With P2P coming under the legal crosshairs of late, people are apparently running back to Usenet, or probably discovering it for the first time. There is a conception of increased safety or anonymity that is possibly causing the rise in activity and the file sharing has increased at a dramatic rate on these services. We even can read of a service in the article below that actually boasts that they do not log what users are doing on their network.
You can read this interesting story from Wired here, in it they speak about a new development for file sharing that supposedly makes Usenet easier - NZP file software. It is designed to solve an old problem of locationg and downloading the scattered parts of a large Usenet file. The larger binaries have always needed to be broken into small bits, as there is a 10,000 line limit to a file. Then you had to gather them all up and merge them back together. A tedious and often frustrating process. Sometimes, you could even lack a single fraction of a file and it is useless until the binary is complete. Possibly you know something about this software and could share your thoughts on it. Especially in the aspect of how it compares with the more familiar P2P apps that everyone uses today.
Here is a quote from Wired that we used in our story today:
[I]But a recent open-source technology, the NZB file, solves this age-old problem. Developed by Usenet indexing site Newzbin, the XML file permits the automatic gathering of scattered parts of Usenet postings. NZB files are supported by most popular newsreaders, including NZBGet for Mac and Linux, and NewsBin Pro for PC. There are now also several dedicated alt.binaries.nzb newsgroups.

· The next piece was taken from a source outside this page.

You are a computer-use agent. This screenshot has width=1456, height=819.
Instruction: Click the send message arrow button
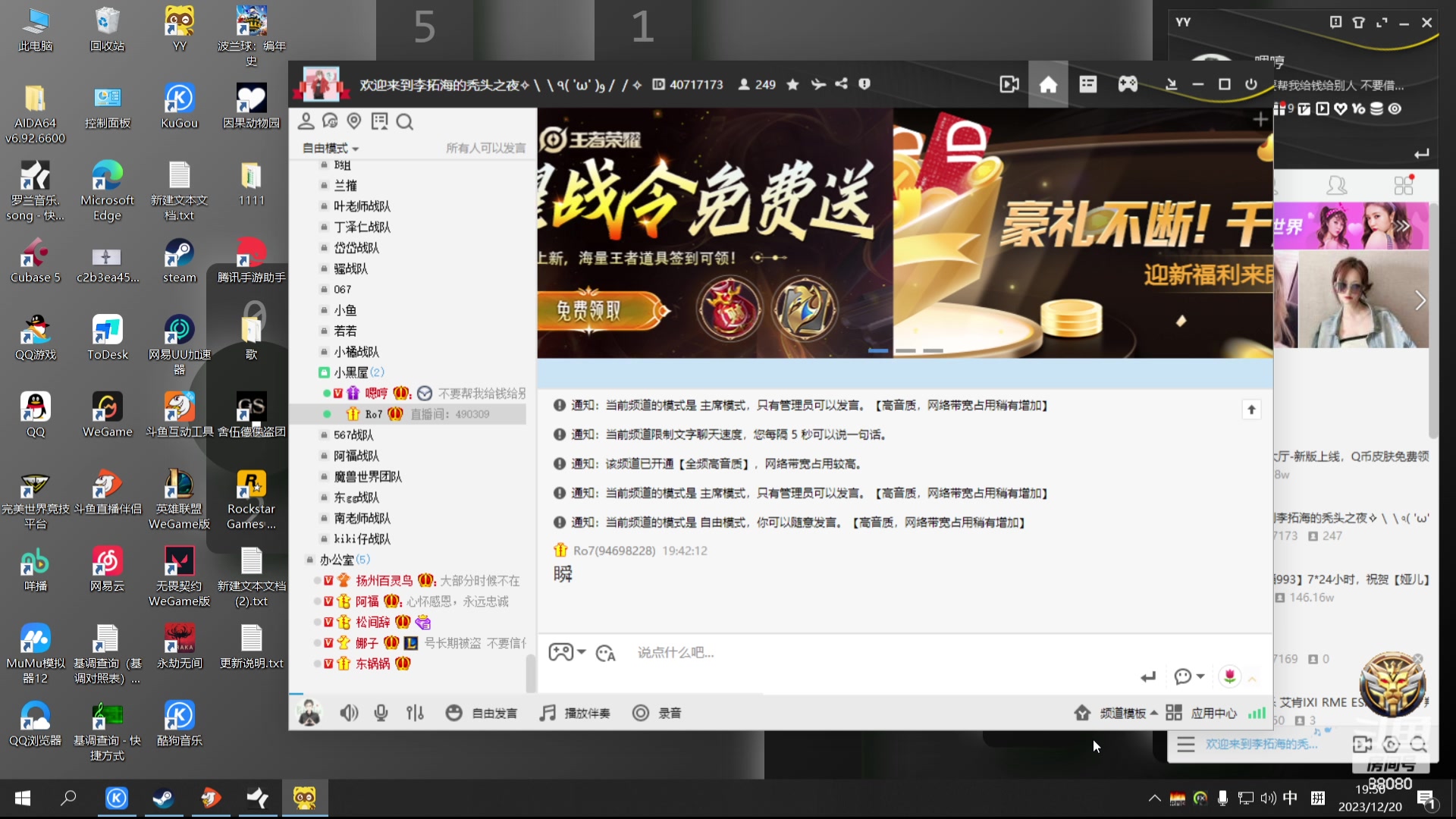(x=1148, y=676)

More dramatically, NZB allows web searches of files posted to Usenet, making Usenet almost as easy to use as eMule or Kazaa.
This new file format and the rise of commercial high-bandwidth Usenet services -- such as NewsGroups and Usenet.com -- are fueling the revival of Usenet. Pirates now are discovering, to their surprise, that the old newsgroup system, patched with modern technology, outperforms most other P2P networks. [/I]
Right now, I am using Comcast for a cable ISP. Interestingly, they have off-loaded the News Server duties to GigaNews and give all Comcast subscribers a "free" 2 gigabyte a month account. A quick check with Forte News Reader reveals a plethora of different types of binaries can be found on their servers. For instance, there are thousands of Mp3's and they are all neatly catagorized by genre or decade or whatever.